→ Exercise instructions: Which lines of the entries below contain the string "Ilie"? Copy each one.

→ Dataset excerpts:
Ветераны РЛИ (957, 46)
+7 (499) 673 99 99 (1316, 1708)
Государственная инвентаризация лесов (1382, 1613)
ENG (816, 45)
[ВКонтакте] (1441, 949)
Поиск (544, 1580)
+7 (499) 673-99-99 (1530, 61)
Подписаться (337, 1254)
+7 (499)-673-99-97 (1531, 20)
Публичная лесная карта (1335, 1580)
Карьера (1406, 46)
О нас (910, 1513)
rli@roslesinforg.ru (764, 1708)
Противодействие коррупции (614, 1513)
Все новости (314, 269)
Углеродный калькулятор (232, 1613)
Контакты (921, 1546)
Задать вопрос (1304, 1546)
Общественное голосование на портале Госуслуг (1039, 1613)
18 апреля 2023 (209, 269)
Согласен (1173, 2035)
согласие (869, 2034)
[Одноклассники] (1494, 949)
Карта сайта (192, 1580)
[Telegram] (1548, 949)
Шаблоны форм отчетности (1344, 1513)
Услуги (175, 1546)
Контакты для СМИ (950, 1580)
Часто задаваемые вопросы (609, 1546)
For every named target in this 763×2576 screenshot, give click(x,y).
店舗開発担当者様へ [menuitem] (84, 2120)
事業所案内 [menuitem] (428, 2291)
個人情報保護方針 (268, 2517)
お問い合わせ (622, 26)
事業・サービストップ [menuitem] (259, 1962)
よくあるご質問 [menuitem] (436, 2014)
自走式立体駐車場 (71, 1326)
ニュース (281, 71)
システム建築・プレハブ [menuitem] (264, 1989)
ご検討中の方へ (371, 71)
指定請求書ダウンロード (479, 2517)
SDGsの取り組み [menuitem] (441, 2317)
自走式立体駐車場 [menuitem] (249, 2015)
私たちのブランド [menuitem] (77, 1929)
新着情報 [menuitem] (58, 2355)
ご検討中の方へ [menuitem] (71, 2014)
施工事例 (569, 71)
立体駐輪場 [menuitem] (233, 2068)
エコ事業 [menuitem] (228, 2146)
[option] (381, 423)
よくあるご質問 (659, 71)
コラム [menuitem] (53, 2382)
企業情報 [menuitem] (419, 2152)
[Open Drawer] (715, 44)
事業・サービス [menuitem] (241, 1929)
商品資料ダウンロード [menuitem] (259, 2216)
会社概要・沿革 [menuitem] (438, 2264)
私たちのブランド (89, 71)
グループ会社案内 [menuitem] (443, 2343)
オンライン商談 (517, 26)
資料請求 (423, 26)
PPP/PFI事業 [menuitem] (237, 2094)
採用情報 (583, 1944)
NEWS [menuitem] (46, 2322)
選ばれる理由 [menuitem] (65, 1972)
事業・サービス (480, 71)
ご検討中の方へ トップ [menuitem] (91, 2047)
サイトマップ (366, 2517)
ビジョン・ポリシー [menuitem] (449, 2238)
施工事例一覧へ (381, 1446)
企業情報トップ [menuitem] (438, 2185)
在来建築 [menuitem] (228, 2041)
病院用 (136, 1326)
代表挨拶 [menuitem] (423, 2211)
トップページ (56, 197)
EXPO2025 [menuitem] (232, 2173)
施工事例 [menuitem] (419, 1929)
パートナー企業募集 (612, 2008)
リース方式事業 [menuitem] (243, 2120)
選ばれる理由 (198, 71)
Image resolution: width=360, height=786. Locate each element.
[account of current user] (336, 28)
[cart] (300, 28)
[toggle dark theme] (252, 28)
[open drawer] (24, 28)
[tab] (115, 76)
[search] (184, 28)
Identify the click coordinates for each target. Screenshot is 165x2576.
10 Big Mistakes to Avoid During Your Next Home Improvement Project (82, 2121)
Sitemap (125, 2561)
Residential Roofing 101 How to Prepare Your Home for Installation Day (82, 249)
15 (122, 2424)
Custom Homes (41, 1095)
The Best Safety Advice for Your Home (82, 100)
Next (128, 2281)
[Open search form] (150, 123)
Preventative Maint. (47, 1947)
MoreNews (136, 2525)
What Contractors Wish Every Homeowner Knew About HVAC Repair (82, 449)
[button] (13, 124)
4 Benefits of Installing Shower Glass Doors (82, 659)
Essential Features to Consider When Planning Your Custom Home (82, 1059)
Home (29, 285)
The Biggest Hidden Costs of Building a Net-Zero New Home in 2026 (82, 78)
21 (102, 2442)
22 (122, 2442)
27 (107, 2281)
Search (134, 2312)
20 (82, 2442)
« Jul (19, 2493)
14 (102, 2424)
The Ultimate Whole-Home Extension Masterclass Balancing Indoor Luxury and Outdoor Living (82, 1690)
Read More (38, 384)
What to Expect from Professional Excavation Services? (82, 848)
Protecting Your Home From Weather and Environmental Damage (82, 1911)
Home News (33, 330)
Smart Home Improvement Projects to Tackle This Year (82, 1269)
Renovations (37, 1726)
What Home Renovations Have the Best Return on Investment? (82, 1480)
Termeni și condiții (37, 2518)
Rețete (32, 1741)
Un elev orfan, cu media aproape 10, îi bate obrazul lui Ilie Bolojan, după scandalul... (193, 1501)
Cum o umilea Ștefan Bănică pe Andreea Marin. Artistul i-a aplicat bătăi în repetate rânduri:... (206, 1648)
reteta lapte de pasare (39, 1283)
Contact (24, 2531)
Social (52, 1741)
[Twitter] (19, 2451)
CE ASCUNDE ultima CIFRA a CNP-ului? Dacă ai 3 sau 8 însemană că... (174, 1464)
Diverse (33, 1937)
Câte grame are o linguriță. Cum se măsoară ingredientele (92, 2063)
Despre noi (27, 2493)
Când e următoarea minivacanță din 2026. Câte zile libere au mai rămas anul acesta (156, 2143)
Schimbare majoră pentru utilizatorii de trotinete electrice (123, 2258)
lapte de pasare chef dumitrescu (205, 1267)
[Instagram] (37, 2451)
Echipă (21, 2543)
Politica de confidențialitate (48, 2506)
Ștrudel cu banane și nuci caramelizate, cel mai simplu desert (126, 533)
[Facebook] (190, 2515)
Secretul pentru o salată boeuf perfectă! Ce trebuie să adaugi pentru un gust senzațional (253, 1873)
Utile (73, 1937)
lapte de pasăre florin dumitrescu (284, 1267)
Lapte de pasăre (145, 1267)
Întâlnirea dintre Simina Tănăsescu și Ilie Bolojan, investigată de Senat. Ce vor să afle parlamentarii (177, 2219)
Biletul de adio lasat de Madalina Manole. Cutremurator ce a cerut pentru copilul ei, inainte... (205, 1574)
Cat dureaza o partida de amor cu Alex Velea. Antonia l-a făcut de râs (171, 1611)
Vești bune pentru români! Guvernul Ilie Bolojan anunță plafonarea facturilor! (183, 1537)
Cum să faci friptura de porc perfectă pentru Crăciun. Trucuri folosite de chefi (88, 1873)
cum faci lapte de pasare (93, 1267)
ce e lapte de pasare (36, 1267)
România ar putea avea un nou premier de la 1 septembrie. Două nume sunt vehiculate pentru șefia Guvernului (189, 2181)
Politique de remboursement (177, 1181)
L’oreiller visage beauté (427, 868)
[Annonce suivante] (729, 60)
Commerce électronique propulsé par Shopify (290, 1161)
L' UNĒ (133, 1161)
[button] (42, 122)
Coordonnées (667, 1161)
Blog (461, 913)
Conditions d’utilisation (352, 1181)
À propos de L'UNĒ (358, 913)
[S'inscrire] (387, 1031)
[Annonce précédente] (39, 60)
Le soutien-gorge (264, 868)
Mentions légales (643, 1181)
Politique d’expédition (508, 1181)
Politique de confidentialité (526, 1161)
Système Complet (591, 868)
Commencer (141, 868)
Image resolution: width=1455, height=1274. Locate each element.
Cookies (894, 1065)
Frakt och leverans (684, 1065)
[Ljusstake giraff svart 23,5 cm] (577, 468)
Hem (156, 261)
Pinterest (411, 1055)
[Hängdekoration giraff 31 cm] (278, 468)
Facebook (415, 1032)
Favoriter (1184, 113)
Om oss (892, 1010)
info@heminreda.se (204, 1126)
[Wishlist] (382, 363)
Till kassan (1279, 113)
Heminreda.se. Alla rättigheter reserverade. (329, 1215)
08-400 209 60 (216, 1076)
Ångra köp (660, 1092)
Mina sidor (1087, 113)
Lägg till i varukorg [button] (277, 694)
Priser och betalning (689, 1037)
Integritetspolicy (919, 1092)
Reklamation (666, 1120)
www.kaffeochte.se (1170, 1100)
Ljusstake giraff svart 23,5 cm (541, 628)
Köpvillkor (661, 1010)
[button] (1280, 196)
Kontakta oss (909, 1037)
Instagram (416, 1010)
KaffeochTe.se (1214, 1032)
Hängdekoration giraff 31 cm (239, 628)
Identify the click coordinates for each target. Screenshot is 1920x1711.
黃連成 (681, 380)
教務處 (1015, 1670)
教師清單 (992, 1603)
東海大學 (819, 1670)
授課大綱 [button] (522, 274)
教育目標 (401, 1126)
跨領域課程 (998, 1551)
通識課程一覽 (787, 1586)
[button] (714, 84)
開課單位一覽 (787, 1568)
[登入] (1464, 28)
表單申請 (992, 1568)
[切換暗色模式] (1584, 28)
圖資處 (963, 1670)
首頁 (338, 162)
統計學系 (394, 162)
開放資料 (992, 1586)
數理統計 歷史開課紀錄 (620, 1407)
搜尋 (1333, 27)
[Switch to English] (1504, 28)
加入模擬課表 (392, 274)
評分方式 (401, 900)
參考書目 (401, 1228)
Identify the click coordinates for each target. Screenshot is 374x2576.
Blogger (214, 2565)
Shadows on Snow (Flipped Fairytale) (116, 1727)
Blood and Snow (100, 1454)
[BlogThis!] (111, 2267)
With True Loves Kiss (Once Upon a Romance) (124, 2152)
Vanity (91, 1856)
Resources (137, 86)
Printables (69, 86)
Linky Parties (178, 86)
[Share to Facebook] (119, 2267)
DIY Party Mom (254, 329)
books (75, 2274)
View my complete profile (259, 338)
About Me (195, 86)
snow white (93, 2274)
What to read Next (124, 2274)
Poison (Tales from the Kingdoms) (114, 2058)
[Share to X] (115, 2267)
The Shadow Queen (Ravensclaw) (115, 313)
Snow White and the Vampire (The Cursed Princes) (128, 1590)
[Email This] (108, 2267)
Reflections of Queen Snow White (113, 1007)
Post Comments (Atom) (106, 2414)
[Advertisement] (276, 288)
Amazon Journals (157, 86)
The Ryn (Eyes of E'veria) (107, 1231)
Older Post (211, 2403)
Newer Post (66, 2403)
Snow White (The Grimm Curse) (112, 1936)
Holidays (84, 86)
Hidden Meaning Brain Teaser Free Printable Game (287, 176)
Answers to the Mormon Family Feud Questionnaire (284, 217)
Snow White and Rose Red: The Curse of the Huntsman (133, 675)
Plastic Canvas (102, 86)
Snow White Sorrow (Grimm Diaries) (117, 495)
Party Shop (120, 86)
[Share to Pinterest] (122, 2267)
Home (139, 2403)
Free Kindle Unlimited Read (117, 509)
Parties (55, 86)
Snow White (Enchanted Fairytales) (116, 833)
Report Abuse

→ Worked solution:
Un elev orfan, cu media aproape 10, îi bate obrazul lui Ilie Bolojan, după scandalul... (193, 1501)
Întâlnirea dintre Simina Tănăsescu și Ilie Bolojan, investigată de Senat. Ce vor să afle parlamentarii (177, 2219)
Vești bune pentru români! Guvernul Ilie Bolojan anunță plafonarea facturilor! (183, 1537)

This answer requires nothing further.